Confirmou-se na quarta-feira em Luanda (9/10) a possibilidade do Presidente João Lourenço continuar a liderar o MPLA depois de em 2027 abandonar a Presidência da República no final do seu segundo e último mandato constitucional.
A informação relacionada com esta perspectiva resultou de uma reunião de
algumas horas do Comité Central do MPLA que formalizou a convocatória do 8º
Congresso Extraordinário do partido governante que na primeira semana de
Dezembro discutirá uma proposta de alteração dos seus estatutos que poderia
viabilizar a permanência de João Lourenço à frente do partido.
Oficialmente está-se a falar apenas de uma “proposta de ajustamento dos
estatutos”, de acordo com os termos do comunicado final do encontro, citando a
necessidade de se adaptar a estrutura partidária às recentes mudanças
administrativas do país.
Em concreto, o que não deixa de ser bastante surpreendente, o Comité
Central não tomou ainda conhecimento oficial do conteúdo desta alteração
estatutária que assim permanece nos bastidores, mas já apenas como um “Segredo
de polichinelo”.
A questão que alguns analistas têm vindo a colocar desde que se começou a
falar da “bicefalia”, o que já leva algum tempo, está relacionada com a
legitimidade ou não de um Congresso extraordinário poder alterar os estatutos
da organização.
De acordo com o que rezam os actuais estatutos do MPLA, a alteração deste
documento fundamental parece ser uma competência exclusiva dos Congressos
ordinários.
O problema é que se os estatutos não forem alterados, dificilmente João
Lourenço poderá recandidatar-se a um novo mandato como Presidente do seu
partido no próximo Congresso ordinário do MPLA, marcado para 2026, se for essa
a sua intenção.
Ora como se sabe e por força dos actuais estatutos, o Presidente do MPLA é
por inerência de funções o seu candidato ao cargo de Presidente da República.
Não podendo João Lourenço concorrer a mais um mandato para Presidente da
República, também não o poderá fazer à liderança do seu partido, por razões
óbvias.
É aqui que entra a história da “bicefalia”.
Ao alterar ou ajustar agora os estatutos do MPLA, a ideia seria desbloquear
esta relação, permitindo que o Líder do Partido não tenha de ser
obrigatoriamente o seu candidato às eleições presidenciais.
Se tudo correr conforme adiantam fontes convergentes, em 2026 João Lourenço
poderá assim renovar a sua candidatura à liderança do MPLA, ficando por saber
como é que depois serão escolhidos os candidatos do partido à Presidência e
Vice-Presidência da República.
Isto, numa altura em que poucos arriscam nomes de putativos candidatos, o
que parece ser a atitude mais prudente.
Mantendo-se na liderança do MPLA e independentemente de quem venham a ser
os candidatos, num cenário de vitória eleitoral, João Lourenço continuaria a
ser o homem forte do país.
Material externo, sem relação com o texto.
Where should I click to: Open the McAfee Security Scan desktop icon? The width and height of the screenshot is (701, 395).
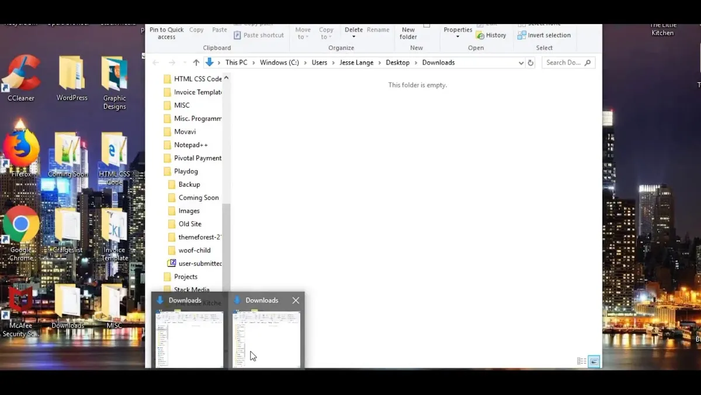(x=21, y=301)
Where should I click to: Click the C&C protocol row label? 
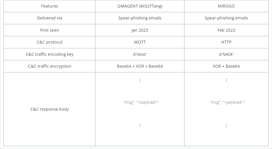(x=49, y=42)
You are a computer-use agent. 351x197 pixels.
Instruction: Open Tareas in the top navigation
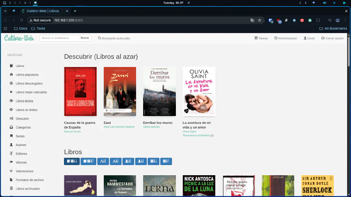(x=261, y=38)
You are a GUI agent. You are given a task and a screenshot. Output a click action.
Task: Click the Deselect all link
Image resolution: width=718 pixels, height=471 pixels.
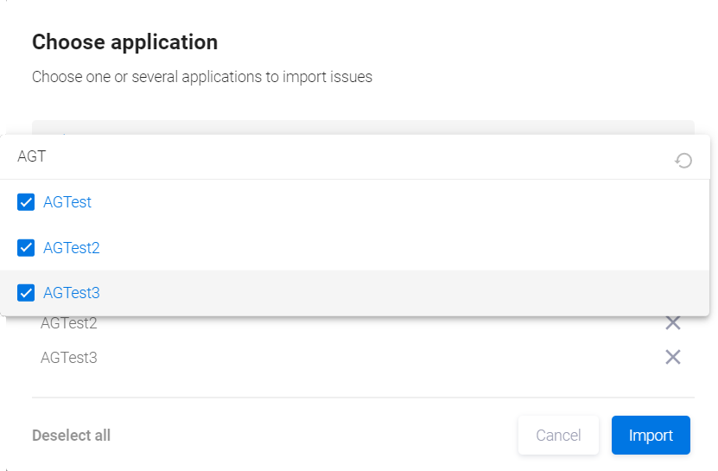click(71, 436)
Pela via da Assembleia e da bancada parlamentar do
MPLA, que está definida nos estatutos do MPLA como sendo um órgão partidário
hierarquicamente dependente, o Presidente do Partido manteria assim o controlo
do Executivo. Com isto, esvaziar-se-ia o poder do futuro Presidente da
República para liderar o executivo.
Agora só falta mesmo saber quais serão os contornos exactos deste
“ajustamento estatutário” que o próximo Congresso Extraordinário irá discutir e
muito provavelmente aprovar.
No discurso que proferiu na abertura desta reunião do Comité Central, João
Lourenço não poupou críticas indirectas a todos quantos no seio do MPLA se têm
estado a manifestar contra a sua gestão política.
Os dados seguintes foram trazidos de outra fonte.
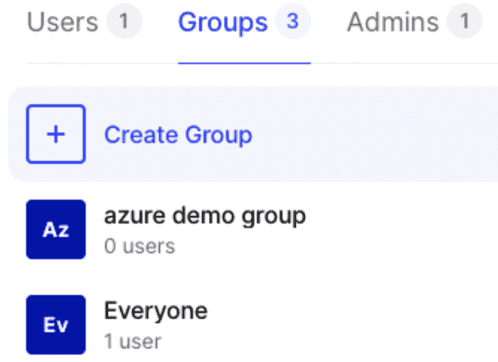Image resolution: width=498 pixels, height=362 pixels.
Task: Click the blue underline beneath Groups tab
Action: [x=244, y=63]
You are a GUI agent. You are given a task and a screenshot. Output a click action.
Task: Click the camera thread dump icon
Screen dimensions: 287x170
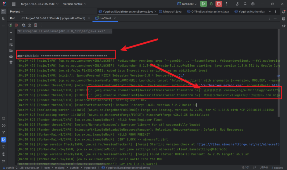[29, 25]
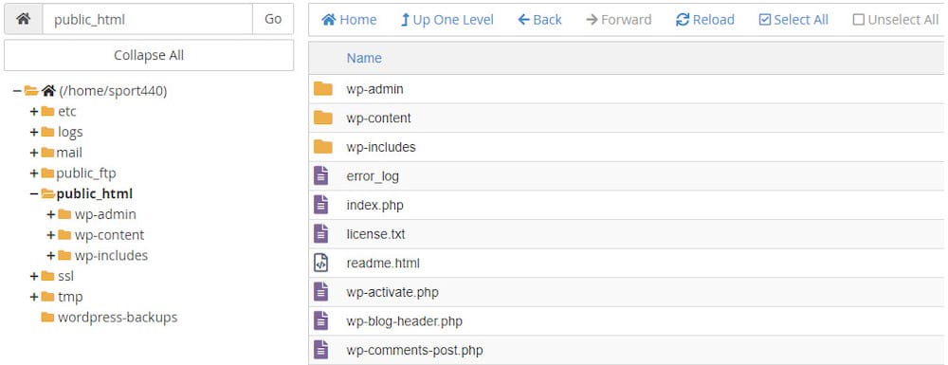Open the wp-admin folder icon in file list
Viewport: 948px width, 365px height.
323,89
“Não se vislumbram eleições gerais no país para breve, por não ser o tempo
estabelecido pela Constituição, igualmente não se vislumbram eleições no
Partido, por não ter chegado o momento estabelecido pelos nossos Estatutos”.
Com estas palavras renovou a sua crítica a algumas figuras de proa do MPLA
que já fizeram história no tempo de José Eduardo dos Santos e que agora
entendem que João Lourenço não devia mais usar qualquer outro processo ou
expediente para prolongar o seu protagonismo após 2027, findos os seus dez anos
na Presidência da República e quase outros tantos na liderança do partido.
A política, destacou, “é um jogo e como em qualquer jogo ou competição só
vencem as equipas cujos jogadores ou atletas se submetem à organização e
disciplina do colectivo e respeitam as regras do jogo e a orientação da equipa
técnica”.
A sua mensagem dirigida claramente aos seus adversários internos foi mais
longe, quando afirmou diante dos mais de 400 membros do Comité Central
presentes na sala que “ninguém começa o jogo sem ouvir o apito do árbitro,
ninguém inicia a corrida de atletismo sem ouvir o tiro de partida, sob pena de
ser desqualificado e prejudicar a equipa”.